Il faut rappeler aussi qu’un autre capteur social à l’origine de ce mouvement étudiant est la CNDC (Coordination nationale des chômeurs), qui est née dans la ville de Ouargla, et certains animateurs de ce mouvement social sont des diplômés universitaires.

Ce mouvement étudiant unitaire du 26 février 2019 possède une amplitude politique et sociale jamais égalée dans l’histoire de l’université algérienne et a permis le retour de l’université algérienne sur la scène politique nationale.

Il faut signaler aussi le rôle fondamental joué par les réseaux sociaux qui ont permis de connecter les étudiants pour s’organiser, débattre et maintenir la mobilisation.

– Pendant longtemps, le regard porté sur les étudiants était critique, leur reprochant de s’être détournés des préoccupations de la société. Y a-t-il eu réellement une coupure ?

Non, il n’y a jamais eu de coupure. Les étudiants, comme toutes les corporations sociales de notre pays, luttent aussi pour satisfaire leurs revendications corporatistes.

Il faut souligner que durant 20 ans, le régime autocratique de Bouteflika a organisé la dispersion et la fragmentation dans la société, en menant une lutte implacable contre les libertés démocratiques pour casser les solidarités sociales et politiques, et empêcher toute expression sociale et politique autonome de la société. Cette politique a renforcé le corporatisme, l’individualisme et le chacun pour soi.
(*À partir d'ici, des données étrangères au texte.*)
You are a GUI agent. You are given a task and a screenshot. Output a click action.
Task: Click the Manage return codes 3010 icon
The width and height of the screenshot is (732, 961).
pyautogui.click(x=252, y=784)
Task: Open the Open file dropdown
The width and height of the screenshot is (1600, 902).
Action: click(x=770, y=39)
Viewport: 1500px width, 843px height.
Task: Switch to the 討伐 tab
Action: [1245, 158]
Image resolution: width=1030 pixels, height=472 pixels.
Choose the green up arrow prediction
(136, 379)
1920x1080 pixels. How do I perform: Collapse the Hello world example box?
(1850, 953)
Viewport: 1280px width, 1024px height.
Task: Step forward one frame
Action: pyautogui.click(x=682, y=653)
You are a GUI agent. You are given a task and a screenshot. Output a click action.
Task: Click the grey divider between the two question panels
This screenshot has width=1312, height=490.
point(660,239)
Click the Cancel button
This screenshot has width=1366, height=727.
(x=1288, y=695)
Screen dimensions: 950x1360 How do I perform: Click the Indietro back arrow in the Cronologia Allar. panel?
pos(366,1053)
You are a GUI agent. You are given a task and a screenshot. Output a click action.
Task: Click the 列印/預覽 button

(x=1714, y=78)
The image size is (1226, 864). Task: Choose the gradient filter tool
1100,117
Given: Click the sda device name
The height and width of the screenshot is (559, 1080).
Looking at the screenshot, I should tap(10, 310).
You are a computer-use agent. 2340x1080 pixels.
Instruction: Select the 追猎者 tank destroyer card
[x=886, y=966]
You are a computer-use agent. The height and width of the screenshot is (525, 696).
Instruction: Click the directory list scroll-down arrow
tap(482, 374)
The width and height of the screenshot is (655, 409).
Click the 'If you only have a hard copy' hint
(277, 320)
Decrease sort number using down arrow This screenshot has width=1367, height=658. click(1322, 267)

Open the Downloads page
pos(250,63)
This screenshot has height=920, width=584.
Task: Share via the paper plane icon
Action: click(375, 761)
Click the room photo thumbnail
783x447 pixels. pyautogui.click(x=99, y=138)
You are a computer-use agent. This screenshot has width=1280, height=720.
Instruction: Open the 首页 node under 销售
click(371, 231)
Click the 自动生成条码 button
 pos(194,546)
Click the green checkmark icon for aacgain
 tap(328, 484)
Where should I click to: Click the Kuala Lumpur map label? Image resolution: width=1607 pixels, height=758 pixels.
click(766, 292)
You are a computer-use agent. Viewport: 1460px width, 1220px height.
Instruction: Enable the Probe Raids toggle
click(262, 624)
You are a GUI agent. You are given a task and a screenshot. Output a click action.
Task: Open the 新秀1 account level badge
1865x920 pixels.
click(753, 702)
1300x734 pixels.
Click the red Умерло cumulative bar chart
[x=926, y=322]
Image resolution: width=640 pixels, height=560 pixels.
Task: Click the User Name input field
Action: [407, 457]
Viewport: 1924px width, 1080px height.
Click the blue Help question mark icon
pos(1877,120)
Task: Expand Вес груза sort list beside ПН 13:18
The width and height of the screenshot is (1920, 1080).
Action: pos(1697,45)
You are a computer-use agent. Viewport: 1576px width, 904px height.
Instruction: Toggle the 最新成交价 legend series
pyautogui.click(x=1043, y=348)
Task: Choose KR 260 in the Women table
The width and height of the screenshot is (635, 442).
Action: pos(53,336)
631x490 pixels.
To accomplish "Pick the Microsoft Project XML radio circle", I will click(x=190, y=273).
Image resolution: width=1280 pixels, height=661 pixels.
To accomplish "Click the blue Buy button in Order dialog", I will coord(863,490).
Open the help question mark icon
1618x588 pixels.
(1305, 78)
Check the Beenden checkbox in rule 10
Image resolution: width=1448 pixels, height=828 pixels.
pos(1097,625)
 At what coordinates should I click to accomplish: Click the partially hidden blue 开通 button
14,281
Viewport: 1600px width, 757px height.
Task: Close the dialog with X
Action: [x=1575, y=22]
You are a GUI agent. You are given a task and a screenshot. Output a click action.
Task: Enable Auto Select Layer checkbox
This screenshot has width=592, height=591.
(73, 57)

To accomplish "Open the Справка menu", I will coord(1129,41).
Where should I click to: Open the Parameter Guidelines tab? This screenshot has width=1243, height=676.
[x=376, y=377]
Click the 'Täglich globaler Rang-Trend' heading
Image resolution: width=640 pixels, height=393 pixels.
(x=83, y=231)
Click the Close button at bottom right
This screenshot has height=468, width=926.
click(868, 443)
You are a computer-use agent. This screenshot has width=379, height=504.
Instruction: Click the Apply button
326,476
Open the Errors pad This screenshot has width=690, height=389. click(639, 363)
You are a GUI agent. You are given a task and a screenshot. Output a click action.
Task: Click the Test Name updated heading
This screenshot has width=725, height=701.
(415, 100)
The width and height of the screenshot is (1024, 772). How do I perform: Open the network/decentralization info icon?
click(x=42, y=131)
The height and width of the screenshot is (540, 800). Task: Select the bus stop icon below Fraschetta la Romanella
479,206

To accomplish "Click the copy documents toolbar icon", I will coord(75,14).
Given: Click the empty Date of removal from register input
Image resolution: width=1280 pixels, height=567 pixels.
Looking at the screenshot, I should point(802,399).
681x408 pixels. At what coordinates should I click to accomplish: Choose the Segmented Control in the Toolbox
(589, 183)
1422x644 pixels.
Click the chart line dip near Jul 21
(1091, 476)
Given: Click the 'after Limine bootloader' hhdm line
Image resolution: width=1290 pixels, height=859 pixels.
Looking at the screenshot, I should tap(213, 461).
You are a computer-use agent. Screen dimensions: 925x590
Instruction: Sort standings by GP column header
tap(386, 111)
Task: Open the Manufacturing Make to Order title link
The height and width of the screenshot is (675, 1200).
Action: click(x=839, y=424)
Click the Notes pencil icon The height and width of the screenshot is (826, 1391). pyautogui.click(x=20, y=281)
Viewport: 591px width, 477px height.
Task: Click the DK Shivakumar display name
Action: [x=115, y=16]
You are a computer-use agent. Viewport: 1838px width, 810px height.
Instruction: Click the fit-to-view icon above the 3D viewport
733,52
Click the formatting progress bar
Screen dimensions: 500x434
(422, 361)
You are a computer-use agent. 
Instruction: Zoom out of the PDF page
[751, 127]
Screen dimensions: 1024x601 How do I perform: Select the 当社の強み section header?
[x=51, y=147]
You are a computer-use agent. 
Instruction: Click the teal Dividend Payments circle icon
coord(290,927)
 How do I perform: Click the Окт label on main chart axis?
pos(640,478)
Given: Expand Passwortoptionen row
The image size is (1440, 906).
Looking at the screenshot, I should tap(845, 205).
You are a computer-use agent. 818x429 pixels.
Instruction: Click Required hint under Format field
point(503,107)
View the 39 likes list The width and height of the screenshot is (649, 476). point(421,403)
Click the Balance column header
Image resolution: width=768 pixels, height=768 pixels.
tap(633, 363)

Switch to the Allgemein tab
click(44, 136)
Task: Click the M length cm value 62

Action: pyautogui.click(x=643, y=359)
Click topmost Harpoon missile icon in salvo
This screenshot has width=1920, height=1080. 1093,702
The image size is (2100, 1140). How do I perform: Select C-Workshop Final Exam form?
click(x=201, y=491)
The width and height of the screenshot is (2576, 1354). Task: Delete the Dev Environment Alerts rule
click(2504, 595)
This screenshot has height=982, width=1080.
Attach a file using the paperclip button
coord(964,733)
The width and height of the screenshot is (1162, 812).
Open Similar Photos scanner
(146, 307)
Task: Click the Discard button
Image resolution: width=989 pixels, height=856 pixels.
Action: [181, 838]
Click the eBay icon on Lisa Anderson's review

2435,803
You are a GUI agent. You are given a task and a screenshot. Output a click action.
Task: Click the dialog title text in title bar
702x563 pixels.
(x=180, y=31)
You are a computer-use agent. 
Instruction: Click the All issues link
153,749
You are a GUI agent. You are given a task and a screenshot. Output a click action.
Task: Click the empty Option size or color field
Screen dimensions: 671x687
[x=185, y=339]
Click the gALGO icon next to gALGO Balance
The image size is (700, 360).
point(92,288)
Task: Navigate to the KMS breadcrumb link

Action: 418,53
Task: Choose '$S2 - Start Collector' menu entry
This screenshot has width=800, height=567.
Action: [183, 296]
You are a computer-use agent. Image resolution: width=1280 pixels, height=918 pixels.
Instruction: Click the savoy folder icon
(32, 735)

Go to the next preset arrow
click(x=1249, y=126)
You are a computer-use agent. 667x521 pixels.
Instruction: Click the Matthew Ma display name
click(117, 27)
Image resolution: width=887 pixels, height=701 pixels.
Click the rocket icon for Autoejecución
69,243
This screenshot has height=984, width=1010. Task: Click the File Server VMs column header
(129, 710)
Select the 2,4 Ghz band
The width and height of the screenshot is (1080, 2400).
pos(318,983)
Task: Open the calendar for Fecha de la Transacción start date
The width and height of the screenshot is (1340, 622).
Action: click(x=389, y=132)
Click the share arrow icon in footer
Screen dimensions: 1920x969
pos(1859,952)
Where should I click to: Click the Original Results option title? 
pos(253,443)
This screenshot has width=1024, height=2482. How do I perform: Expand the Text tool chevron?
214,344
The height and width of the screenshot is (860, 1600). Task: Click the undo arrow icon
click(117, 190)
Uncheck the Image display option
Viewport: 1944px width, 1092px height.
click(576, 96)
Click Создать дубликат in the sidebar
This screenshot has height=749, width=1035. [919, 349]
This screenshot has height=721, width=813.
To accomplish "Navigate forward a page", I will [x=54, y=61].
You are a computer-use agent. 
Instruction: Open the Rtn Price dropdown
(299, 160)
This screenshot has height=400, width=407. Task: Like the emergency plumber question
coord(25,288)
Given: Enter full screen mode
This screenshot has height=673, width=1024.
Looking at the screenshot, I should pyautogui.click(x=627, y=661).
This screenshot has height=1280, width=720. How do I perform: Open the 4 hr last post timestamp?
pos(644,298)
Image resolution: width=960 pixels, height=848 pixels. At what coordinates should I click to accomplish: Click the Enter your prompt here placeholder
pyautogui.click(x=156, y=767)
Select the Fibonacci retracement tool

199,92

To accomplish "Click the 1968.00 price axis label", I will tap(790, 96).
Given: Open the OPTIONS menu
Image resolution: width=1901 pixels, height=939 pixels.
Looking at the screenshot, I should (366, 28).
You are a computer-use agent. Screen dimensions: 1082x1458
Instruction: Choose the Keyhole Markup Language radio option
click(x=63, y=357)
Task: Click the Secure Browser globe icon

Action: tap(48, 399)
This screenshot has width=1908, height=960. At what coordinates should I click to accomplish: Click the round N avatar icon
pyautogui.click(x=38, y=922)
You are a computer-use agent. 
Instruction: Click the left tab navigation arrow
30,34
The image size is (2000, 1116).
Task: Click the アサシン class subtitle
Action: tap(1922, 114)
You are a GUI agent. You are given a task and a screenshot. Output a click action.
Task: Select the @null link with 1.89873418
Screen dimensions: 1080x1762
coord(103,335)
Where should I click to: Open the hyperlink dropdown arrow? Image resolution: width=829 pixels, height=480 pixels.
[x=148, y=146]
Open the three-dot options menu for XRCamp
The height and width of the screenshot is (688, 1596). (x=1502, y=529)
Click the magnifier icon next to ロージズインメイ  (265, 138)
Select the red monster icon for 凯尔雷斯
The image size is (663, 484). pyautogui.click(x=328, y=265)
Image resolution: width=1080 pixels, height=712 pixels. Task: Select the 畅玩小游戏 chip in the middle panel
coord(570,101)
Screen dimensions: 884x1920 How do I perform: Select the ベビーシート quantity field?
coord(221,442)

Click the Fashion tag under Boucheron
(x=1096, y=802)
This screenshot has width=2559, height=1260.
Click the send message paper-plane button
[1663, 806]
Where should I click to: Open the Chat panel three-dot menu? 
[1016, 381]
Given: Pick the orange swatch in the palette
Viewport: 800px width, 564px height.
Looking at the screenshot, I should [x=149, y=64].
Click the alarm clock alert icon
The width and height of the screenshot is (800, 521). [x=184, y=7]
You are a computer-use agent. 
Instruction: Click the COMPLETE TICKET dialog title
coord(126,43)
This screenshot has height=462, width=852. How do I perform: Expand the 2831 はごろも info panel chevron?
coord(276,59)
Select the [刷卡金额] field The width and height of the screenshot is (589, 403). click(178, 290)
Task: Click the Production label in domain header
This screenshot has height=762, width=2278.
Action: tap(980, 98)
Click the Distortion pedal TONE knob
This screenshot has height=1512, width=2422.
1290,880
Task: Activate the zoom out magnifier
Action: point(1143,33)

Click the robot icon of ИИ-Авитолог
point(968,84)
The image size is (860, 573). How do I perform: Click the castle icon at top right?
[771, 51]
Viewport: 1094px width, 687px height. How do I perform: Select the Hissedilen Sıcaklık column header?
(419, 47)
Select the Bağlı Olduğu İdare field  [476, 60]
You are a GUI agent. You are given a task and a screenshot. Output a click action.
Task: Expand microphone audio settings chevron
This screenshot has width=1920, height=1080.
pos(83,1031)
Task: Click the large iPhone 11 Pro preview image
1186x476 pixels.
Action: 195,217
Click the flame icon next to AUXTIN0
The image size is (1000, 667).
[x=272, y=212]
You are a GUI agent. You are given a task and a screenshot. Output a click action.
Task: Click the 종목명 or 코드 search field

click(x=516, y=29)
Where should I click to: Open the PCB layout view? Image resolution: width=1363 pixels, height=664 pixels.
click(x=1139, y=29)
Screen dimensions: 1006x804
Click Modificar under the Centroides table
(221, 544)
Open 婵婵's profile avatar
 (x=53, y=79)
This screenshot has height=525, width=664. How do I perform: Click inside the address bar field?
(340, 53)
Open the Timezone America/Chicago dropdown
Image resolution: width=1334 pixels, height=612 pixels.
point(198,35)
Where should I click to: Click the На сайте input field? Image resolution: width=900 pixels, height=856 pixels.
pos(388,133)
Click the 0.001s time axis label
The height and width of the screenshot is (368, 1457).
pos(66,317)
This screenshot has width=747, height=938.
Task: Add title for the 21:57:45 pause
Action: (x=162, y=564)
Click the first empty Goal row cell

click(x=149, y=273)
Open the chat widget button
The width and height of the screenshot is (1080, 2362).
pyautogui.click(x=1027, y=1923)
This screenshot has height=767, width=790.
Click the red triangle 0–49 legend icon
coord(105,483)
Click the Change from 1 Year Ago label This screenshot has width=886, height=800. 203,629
Toutefois, le mouvement étudiant a montré une grande résistance sociale durant le mouvement de février-mai 2011, en luttant pour une université publique et performante, pour la démocratisation de sa gestion et pour les libertés démocratiques (libertés d’expression, de réunion et droit de manifestation…).

– Que peut apporter cette mobilisation estudiantine à l’université algérienne. Pourra-t-elle la libérer de sa torpeur ?

Cette mobilisation estudiantine a déjà apporté des acquis politiques. On peut dire que l’université est revenue sur la scène politique et a rétabli les solidarités sociales entre elle et la société lors des marches du mardi.

Il faut aussi noter que l’engagement des étudiants et de leurs enseignants, dans la lutte pour la libération des détenus d’opinion du mouvement populaire du 22 février 2019, a donné une dimension nationale à la lutte politique pour l’arrêt de la judiciarisation de l’acte politique, des libertés d’expression et d’opinion dans notre pays.

Nous remarquons aussi que le mouvement étudiant, grâce à sa résilience, son endurance, sa détermination et sa lutte politique continue pour faire aboutir les revendications légitimes du mouvement populaire du 22 février 2019, est en train de devenir le représentant politique de la jeunesse algérienne.

– L’étudiant d’aujourd’hui est-il différent de ses aînés, ou bien a-t-il renoué le fil de l’histoire des mouvements étudiants passés ?

Bien sûr, l’étudiant de l’Algérie de 2019-2020, comme les étudiants du monde entier, est différent de ses aînés des années 1960, 70′, 80′ et 90′ dans sa vie quotidienne. Il vit et étudie dans le village planétaire, il est connecté à Google et aux réseaux sociaux et il communique en temps réel avec sa tribu numérique.

Oui, je suis d’accord avec vous, la rupture historique du 22 février 2019 a permis au mouvement étudiant autonome et démocratique de se réapproprier les symboles historiques de l’Ugema comme la date du 19 Mai 1956 et les martyrs du mouvement lycéen et étudiant de la Guerre de Libération nationale, dont Hassiba Ben Bouali, Amara Mohamed-Rachid, Taleb Abderrahmane et Allaoua Benbatouche.

Il faut souligner aussi que la marche du mardi des étudiants et des citoyens, en mettant l’université au cœur de la cité, est en train de réaliser le vieux rêve des militants étudiants disparus de l’UNEA historique (1963-18 janvier 1971), je citerai Keddar Berakai, Mahmoud Mahdi dit Zorba, et Houari Mouffok, et du Syndicat national des étudiants autonome et démocratique (Snead) des années 1980, je mentionnerai Redouane Osmane.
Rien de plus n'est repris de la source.